When Rodney Lewis was growing up, his parents used to tell him, "Be the best you can be." If that sounded like a commercial for the military, well, it's just as well. Everything else about Lewis is a walking, talking recruiting poster anyway.

Be all that you can be . . . ? Well, let's see. Lewis is a good student, packing a 3.0 grade point average. He's held a couple of heady leadership positions at the academy. He's earned all-conference honors playing fullback for the academy football team. He attends church on Sunday. He sings in the Academy choir. He doesn't drink or smoke. He's courteous, friendly, gregarious, quick with a handshake, and a smile . . .When players from the Western Athletic Conference came to Colorado Springs last August for the WAC Football Media Day, Lewis took it upon himself to play the role of host. "It's our town," he explained, "so I felt I ought to show them around town." Afterward, Lewis took the players to the officers club, where Hawaii quarterback Garrett Gabriel bought the drinks - but nothing stronger than Coke for Lewis, thank you.

During interviews with the media the next day, Lewis sat ramrod straight in his chair, answering questions expansively and ethusiastically - and sounding very much like a commercial for the Air Force. To wit: "If you like a challenge, I always say come to the academy." Or, "I've always had a sense of duty. Being at the academy has increased that. I've taken an oath to die for my country." Or, when asked how long he planned to stay in the Air Force, "I'll have to see if I like it, but from what I've seen so far it's looking like it'll be 20 years."

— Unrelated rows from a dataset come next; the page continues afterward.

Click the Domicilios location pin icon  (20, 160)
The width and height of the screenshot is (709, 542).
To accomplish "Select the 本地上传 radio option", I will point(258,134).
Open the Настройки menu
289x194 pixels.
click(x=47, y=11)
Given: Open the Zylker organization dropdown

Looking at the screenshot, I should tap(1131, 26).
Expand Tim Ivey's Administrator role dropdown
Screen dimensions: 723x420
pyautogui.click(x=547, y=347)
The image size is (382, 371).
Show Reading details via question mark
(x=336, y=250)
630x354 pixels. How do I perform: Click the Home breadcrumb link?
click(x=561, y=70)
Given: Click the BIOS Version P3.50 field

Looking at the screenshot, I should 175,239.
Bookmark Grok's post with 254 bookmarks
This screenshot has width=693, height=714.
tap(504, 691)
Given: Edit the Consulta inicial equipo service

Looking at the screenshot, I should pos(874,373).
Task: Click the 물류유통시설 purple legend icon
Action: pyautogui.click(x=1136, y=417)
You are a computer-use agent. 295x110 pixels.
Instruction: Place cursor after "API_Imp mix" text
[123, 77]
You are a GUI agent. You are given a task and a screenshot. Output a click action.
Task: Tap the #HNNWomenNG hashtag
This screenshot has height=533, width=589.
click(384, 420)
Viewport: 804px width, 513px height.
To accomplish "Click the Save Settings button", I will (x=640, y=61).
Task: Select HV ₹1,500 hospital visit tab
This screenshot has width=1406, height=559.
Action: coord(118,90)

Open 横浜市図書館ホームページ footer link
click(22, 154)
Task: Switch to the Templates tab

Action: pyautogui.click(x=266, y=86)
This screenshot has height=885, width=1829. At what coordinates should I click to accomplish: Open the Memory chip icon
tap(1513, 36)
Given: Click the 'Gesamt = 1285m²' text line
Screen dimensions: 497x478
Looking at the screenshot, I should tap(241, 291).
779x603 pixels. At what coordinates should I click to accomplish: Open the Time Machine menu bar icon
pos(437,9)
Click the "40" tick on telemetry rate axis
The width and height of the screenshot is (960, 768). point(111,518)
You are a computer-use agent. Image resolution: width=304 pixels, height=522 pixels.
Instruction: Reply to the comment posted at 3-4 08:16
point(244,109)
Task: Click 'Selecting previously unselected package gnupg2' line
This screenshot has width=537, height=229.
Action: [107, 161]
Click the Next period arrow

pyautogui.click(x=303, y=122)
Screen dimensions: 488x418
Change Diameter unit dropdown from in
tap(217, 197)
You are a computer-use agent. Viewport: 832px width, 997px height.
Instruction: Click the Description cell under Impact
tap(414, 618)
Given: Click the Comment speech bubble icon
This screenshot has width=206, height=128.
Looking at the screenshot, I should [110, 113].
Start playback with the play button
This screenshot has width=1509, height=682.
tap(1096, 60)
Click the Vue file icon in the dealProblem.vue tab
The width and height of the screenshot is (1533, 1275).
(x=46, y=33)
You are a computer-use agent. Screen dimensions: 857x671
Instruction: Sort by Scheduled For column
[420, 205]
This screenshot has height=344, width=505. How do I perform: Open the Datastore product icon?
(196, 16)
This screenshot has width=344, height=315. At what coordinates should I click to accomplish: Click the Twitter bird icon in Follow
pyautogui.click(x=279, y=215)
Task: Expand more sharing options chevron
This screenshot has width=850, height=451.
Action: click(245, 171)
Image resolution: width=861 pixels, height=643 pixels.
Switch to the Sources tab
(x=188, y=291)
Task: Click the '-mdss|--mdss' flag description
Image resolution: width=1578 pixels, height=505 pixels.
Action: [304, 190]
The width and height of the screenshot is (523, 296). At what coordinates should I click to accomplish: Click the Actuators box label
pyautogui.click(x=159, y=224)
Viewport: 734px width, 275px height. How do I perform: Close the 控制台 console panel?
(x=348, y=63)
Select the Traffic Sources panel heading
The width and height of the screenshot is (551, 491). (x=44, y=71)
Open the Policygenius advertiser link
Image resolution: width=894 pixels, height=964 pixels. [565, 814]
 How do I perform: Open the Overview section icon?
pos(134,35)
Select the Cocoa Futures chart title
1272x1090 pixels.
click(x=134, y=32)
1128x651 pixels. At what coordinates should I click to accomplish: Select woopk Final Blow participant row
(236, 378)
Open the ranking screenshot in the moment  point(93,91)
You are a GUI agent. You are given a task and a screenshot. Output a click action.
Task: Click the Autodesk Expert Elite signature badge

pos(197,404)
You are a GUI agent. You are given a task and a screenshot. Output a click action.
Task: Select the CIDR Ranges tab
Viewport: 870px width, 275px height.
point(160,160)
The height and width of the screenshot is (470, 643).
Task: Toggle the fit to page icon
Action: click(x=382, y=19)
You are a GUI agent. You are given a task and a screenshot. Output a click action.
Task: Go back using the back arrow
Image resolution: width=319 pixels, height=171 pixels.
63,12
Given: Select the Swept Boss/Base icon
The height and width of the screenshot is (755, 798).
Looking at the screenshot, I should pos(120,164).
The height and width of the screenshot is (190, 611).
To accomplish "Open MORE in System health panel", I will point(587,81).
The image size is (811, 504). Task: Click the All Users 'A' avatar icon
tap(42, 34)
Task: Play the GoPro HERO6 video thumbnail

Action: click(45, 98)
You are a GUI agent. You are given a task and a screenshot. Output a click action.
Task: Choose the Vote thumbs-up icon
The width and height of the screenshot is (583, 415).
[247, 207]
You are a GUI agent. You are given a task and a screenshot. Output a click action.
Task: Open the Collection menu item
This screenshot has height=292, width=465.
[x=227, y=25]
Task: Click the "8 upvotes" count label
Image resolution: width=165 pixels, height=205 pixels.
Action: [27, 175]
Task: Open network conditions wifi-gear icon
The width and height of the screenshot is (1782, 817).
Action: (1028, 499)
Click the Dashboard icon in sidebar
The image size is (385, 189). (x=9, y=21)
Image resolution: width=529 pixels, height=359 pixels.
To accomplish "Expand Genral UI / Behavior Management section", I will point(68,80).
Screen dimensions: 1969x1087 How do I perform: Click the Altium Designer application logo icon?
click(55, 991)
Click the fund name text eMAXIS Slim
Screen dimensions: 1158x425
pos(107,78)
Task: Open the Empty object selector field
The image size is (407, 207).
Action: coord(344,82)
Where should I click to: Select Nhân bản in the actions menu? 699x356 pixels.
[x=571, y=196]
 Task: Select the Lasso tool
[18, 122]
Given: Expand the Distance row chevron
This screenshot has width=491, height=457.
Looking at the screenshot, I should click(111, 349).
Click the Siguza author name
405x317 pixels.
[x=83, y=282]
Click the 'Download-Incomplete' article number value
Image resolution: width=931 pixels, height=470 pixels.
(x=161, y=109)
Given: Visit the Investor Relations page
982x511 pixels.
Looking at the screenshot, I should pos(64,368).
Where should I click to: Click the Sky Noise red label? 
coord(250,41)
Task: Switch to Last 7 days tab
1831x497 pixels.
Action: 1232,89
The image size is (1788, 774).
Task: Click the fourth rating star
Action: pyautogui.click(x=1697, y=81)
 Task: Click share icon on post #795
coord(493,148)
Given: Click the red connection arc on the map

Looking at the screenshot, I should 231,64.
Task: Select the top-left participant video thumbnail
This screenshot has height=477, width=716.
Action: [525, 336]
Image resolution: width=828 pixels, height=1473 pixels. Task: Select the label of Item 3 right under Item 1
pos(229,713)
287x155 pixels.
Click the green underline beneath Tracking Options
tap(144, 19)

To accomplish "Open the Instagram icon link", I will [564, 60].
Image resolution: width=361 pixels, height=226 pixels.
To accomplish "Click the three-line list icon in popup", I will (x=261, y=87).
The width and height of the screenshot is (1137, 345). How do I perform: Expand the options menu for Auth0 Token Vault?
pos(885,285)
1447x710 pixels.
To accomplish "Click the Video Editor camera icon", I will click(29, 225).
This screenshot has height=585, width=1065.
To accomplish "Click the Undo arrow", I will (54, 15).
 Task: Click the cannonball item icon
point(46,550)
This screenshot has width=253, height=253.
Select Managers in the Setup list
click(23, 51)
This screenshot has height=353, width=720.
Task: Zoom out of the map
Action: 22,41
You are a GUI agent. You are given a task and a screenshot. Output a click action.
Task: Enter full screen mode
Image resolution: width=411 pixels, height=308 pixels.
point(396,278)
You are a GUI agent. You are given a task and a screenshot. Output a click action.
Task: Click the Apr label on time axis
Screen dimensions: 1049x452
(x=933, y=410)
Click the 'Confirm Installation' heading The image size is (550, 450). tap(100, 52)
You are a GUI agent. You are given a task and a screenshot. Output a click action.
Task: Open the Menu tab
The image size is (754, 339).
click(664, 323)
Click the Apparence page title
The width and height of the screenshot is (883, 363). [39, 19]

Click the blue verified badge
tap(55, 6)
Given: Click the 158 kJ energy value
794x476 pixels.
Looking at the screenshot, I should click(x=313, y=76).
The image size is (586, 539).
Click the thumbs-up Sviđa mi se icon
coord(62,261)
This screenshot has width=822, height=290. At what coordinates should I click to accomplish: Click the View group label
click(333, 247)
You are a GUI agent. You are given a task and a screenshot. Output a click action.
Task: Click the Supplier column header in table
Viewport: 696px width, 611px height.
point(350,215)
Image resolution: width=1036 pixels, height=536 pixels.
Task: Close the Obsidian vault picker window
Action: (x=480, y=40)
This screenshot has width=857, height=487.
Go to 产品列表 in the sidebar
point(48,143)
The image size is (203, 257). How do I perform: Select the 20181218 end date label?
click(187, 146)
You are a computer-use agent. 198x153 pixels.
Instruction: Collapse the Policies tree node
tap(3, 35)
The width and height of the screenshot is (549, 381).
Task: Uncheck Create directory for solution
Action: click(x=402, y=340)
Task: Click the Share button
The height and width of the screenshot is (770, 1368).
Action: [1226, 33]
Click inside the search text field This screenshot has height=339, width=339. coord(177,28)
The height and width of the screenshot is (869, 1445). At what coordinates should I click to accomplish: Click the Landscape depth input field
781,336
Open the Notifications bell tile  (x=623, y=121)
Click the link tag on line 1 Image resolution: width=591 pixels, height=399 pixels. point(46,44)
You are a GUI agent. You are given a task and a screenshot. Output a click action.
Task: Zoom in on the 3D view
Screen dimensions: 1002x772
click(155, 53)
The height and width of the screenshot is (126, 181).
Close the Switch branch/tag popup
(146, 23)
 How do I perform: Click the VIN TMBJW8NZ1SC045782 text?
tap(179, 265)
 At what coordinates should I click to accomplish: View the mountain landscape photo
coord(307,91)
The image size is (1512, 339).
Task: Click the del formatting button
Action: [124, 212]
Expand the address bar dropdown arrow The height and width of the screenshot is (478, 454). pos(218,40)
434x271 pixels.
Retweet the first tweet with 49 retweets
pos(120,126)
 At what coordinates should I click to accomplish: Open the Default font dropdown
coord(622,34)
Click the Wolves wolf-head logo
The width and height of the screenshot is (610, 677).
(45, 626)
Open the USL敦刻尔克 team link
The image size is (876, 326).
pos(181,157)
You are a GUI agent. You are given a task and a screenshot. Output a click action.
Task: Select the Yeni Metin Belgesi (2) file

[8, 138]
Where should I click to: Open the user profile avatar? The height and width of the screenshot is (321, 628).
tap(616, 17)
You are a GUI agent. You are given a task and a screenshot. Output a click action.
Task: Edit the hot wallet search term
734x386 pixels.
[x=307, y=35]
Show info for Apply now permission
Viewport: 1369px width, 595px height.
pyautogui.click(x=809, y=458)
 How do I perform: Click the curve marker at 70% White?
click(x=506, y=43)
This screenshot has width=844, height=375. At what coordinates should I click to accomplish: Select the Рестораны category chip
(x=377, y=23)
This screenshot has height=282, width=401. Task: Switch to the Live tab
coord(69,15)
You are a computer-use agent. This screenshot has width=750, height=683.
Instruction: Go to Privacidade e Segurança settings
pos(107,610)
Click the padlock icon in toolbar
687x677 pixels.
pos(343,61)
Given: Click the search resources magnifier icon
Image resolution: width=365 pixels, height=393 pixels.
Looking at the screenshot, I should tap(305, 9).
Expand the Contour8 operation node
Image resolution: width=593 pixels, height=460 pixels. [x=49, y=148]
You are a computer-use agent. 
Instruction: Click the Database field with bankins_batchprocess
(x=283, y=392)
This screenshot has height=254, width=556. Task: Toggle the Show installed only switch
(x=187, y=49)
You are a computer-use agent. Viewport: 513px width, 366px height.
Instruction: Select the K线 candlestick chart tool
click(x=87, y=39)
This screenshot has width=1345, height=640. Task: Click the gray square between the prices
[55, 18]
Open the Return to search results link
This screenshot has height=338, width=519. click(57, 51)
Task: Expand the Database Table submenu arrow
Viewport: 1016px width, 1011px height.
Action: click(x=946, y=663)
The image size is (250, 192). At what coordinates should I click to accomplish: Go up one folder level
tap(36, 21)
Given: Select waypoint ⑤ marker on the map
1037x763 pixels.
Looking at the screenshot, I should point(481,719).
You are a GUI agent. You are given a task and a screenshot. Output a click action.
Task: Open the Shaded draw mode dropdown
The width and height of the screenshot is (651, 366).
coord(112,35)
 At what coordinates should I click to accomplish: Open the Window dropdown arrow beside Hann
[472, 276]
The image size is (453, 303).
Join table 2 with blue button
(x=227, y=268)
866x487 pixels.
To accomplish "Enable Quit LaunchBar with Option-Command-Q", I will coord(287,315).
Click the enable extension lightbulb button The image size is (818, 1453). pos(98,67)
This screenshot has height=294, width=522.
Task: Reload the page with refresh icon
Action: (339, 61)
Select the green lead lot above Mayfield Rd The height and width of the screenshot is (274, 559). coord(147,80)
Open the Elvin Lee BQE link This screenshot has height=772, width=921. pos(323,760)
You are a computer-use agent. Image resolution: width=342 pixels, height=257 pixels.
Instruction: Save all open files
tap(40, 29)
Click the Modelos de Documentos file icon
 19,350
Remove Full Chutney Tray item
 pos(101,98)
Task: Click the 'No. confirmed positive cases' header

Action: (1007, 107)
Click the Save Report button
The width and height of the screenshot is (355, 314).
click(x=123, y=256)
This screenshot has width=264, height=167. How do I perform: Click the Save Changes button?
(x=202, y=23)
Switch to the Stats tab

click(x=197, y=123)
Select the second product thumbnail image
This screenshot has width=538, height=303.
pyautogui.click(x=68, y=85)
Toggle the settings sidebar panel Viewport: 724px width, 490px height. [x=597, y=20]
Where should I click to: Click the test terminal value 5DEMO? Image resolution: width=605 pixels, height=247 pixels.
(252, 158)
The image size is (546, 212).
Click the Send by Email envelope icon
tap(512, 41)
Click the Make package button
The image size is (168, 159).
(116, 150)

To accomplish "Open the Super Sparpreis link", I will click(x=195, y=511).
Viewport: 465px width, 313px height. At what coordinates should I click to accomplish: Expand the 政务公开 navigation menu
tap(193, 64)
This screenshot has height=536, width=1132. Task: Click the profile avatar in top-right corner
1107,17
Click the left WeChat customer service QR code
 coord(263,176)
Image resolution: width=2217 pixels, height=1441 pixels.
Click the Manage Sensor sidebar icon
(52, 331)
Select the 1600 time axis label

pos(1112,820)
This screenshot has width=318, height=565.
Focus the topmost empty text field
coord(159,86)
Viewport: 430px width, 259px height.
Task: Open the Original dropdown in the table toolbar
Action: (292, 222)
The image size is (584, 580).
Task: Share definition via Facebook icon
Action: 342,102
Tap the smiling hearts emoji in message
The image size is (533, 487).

In the meantime, the Academy's slumping football team will count on Lewis and running mate Jason Jones when it meets the University of Utah Saturday and nationally ranked BYU the following week.

Regardless of what happens, Lewis has left his mark at the academy both on and off the football field. A year ago, Lewis rushed for 1,063 yards and seven touchdowns, averaging 5.6 yards per attempt and earning second-team all-WAC honors. With only three offensive starters returning from last year's 8-4-1 team, the Falcons - and Lewis - have struggled this season. Air Force is 3-4, and Lewis has rushed for a so-so 309 yards and 1 TD on 79 carries - a 3.9 average. He alternates regularly with Jones, who has rushed for 358 yards and 4 TDs on 70 carries - a 5.1 average.

"They're both equally good," says one Air Force official. "That's why they alternate. Also, it keeps the fullbacks fresh. They are such a big part of our offense."

Meanwhile, back at the academy, Lewis has served as a group staff leader, which, according to Coach Fisher DeBerry, "is one of the highest ranking positions you can have at the academy." For three weeks last summer Lewis also was commander of the Combat Arms Training and Maintenance Program, which means he was in charge of some 100 people working with live weapons and ammunition.

"Rodney is a model cadet," says DeBerry. "He's a tremendous young man. He's happy, he's sensitive to other people, he's a fun guy to be around. He'll be a great leader in our air force and in our country. He's what you want your son to be like. I have as much respect for Rodney Lewis as anyone who has come through here."

Lewis, a senior from Oklahoma City, originally planned to attend the University of Oklahoma rather than the academy. Those plans changed after Lewis attended his high school's college recruiting night. Approaching an Air Force recruiter, Lewis asked for information about the academy. The recruiter, initially skeptical, began to question him. Lewis says the conversation went something like this:

"The recruiter said, `But you have to be a good student to attend the academy.' I said, `I've got a 3.8 GPA,' and his eyes got a little bigger. Then he asked, `Do you belong to any special organizations?' I said I was president of the junior and senior classes, president of the Fellowship of Christian Athletes, president of the high school choir. Now his eyes are really getting big. Then he asked if I participated in athletics. I said I went to state three times in wrestling and rushed for 1,000 yards in football. His eyes were getting bigger and bigger. A couple of days later one of their (football) coaches called."

Lewis, saying he's ready to see the world, plans to pilot cargo airplanes after finishing his engineering degree, which suits him fine.

"I wanted a good education," he says. "I wanted it to be my priority, not football. I'm going to be the first in my family to take a college degree. I'm breaking new ground in my family."